Pan-limb Plexiform Neurofibroma-Hypothesis of Pathogenesis and Its Surgical Strategy

Abstract

Plexiform neurofibroma is a multi-nodular and diffuse benign peripheral nerve sheath tumor and is usually associated with neurofibromatosis type 1. Plexiform neurofibroma of the brachial plexus is rare. Plexiform neurofibroma of the whole upper limb, presenting with multiple nodular tumor masses from cervical nerve roots along the course of the brachial plexus and at the termination of the peripheral nerves is especially rare. Here we report two cases of pan-limb plexiform neurofibroma with similarity in symptoms and signs: diffuse nerve tumor masses, cutaneous pigmentation (cafe-au-lait spots) and severe neurological deficits of the upper limb.
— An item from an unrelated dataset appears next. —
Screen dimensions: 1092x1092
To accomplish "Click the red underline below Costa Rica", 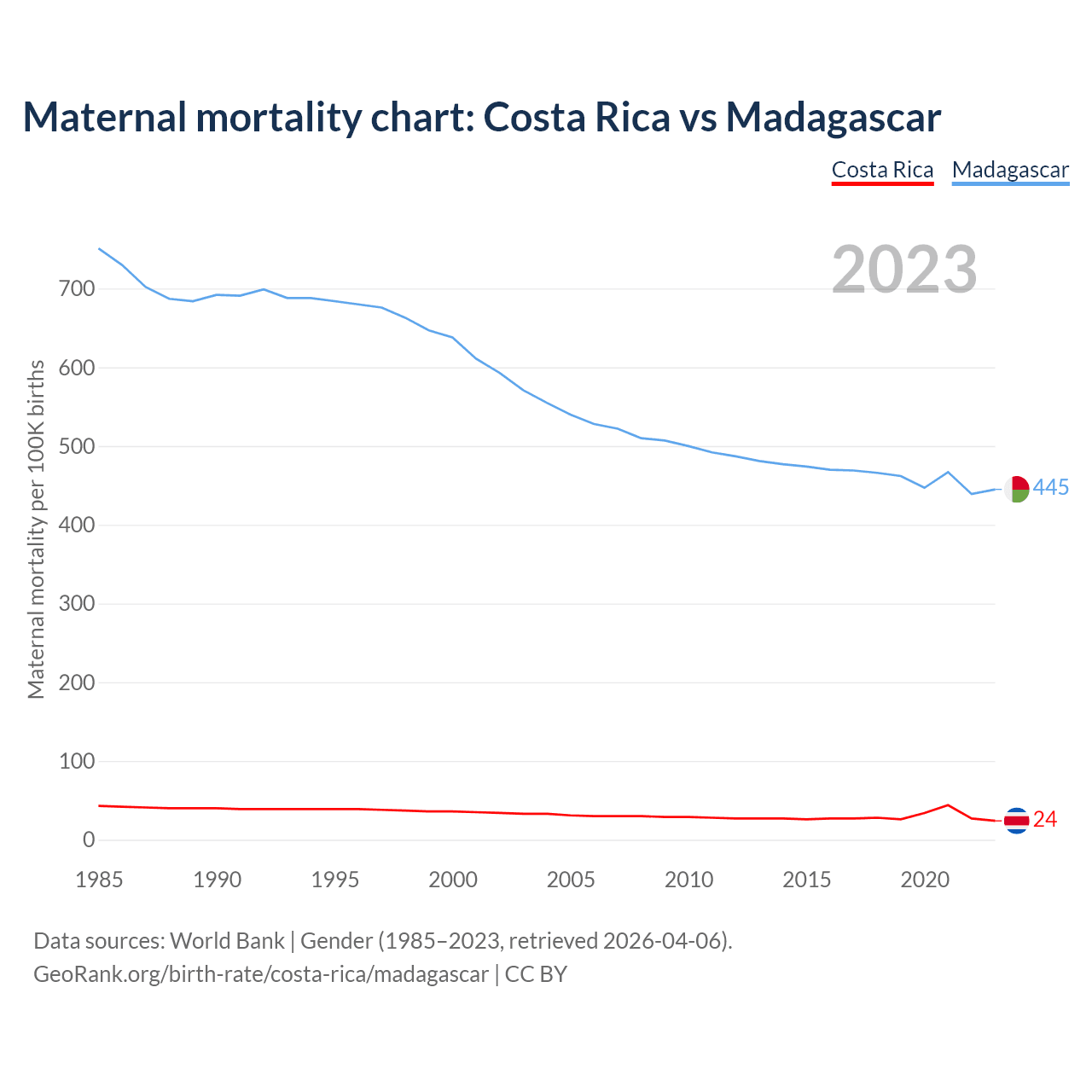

Case 1, a 28-years-old lady with Von Recklinghausen's disease presented with diffuse swelling and weakness of the left upper limb. Case 2, a 3-years- old boy, presented with multiple masses over the right neck with dropped shoulder and progressive inability to flex his elbow over the duration of one year. Both of them received cervical spine surgery for cord decompression and peripheral nerve surgeries for the limb tumor growth. They both had multiple nerve tumors resection and received palliative reconstruction: by tendon transfer and nerve transfer. Based on the clinical and intraoperative findings of these two cases, we made our hypothesis in tumor genesis and progression. ”Neighboring transmission” in such ”pan-limb” plexiform neurofibroma is proposed. Although it is rare, once it develops, it often results in severe neurological deficits and is a big challenge to the surgeon for both tumor resection and reconstruction. Early radical excision to prevent pathological neurogenic tumor spreading is probably one of the best choices of treatment. Late reconstruction by tendon, muscle, or nerve transfer, similar to the treatment of brachial plexus injuries is then supplemented.